RECORD LIST:
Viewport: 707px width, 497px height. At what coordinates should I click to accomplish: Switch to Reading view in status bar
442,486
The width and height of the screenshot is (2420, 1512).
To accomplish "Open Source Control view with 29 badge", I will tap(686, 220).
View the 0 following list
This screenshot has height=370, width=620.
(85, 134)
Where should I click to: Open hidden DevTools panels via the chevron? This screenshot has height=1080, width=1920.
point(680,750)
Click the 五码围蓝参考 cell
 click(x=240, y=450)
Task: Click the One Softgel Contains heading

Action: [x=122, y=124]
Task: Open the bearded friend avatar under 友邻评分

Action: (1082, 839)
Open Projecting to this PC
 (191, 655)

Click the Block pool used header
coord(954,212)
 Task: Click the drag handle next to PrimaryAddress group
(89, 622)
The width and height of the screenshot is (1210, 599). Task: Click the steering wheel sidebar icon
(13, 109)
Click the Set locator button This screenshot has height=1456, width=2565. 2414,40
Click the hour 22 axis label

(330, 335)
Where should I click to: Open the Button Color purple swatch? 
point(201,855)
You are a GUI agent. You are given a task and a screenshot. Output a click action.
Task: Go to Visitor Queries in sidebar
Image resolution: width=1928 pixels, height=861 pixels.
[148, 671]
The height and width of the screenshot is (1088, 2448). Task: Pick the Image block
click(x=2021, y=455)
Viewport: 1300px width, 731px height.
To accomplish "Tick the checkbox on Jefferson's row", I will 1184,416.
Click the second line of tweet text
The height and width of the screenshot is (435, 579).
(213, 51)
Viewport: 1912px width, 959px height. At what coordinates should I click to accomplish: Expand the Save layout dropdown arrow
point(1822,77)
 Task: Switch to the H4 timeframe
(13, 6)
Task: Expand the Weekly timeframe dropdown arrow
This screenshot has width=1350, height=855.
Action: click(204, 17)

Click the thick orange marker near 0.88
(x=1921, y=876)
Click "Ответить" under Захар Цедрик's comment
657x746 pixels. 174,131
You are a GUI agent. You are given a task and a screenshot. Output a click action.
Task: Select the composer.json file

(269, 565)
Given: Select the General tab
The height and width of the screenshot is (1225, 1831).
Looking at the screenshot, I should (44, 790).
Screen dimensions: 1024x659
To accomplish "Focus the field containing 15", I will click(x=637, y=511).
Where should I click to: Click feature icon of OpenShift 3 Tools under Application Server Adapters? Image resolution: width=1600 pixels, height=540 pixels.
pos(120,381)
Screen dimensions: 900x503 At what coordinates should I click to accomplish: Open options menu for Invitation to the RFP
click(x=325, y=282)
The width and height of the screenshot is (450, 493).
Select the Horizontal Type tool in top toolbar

EXERCISE BRIEF: Identify each line above that contains the string "under", and copy those lines. Case counts.

WRITTEN RESPONSE:
Task: Open the bearded friend avatar under 友邻评分
Click "Ответить" under Захар Цедрик's comment
Where should I click to: Click feature icon of OpenShift 3 Tools under Application Server Adapters? Image resolution: width=1600 pixels, height=540 pixels.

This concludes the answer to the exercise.